Complications | Epidural bleeding

Complications

If the pressure is not relieved from the brain and the epidural bleeding continues to spread, life-threatening complications can arise. For example, the extreme space requirement can lead to the so-called constriction syndrome. There are two possible localizations.

In the upper incarceration, the temporal lobe is pressed under the tentorium cerebelli, which consists of the meninges. The cerebrum (telencephalon) is normally located on this tentorium. The shifting of the telencephalon leads to a squeezing of the diencephalon, which controls vital processes.

Impairment of this can lead to the death of the patient. In addition, nerve tracts run nearby, which control the movement of the body and, if impaired, cause paralysis. The lower incarceration is equally dangerous.

Here, pressure from above pushes the cerebellum (cerebelli) into the foramen magnum, which is located on the underside of the skull bone. This connects the brain, more precisely the medulla oblongata, with the spinal cord. Like the diencephalon, the brain stem contains vital control centers of the body, such as the respiratory center. If the medulla oblongata is compressed by the cerebellum, the patient will stop breathing and eventually die.

Diagnostics

There are actually only two diagnostic options available to the treating physician. He can interpret the clinical symptoms correctly or use imaging techniques. Clinically, certain features specific to epidural bleeding are evident.

These include interval symptoms, with a symptom-free pause between the first fainting (syncope). The second phase can progress into a comatose state. Furthermore, an uneven pupil size (anisocoria), clouding of consciousness with attention deficit disorder and hemiplegia, i.e. a motor or sensory disorder on one half of the body, indicate epidural bleeding.

It is important to note that the symptoms are likely to worsen progressively as the hematoma gains volume and restricts brain function. In addition to these characteristics, a conspicuous finding during physical examination, especially in the reflex status, can provide indications of an existing injury. The imaging procedure of choice in cases of suspected epidural bleeding is computed tomography (CT).

Approximately 90% of hematomas can be confirmed by the CT image. The bleeding is bright (hyperdens = high density), sharply demarcated from the surrounding tissue and lenticular (biconvex) in width. The midline of the brain, which lies between the left and right hemisphere of the brain, is shifted to the healthy side, as the hematoma pushes the brain tissue away.

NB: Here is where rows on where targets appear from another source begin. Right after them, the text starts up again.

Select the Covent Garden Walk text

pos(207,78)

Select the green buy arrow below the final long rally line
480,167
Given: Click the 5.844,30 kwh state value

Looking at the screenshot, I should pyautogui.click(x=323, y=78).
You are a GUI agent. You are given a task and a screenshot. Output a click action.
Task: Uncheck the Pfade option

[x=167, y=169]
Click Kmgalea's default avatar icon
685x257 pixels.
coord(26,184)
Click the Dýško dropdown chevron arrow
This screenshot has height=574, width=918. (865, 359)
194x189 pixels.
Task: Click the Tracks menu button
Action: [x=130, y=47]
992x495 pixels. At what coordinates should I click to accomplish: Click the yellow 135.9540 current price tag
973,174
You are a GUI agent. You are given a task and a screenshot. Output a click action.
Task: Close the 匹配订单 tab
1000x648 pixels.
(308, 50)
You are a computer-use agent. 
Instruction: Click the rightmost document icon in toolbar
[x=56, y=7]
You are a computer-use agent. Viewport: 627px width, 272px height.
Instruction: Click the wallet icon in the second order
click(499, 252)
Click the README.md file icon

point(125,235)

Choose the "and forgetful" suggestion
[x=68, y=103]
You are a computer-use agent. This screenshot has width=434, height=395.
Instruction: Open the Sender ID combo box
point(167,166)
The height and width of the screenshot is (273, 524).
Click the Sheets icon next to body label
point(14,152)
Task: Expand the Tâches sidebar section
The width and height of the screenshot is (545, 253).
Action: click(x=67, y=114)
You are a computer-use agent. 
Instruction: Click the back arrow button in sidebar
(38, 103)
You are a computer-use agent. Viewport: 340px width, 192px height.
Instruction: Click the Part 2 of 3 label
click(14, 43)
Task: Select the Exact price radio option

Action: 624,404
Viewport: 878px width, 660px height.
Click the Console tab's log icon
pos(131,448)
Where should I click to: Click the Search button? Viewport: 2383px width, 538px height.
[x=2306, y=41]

In most cases, the described phenomenon can be found in the area of the temporal and/or parietal lobe, i.e. on the side of the brain. In addition to a CT, magnetic resonance imaging (MRI) can also be helpful, in which the shape of the hematoma has the same characteristics. The method of first choice for suspected spinal epidural bleeding is an MRI. In addition, the coagulation values and the number of thrombocytes in the blood can be checked in order to investigate the origin of a depicted mass.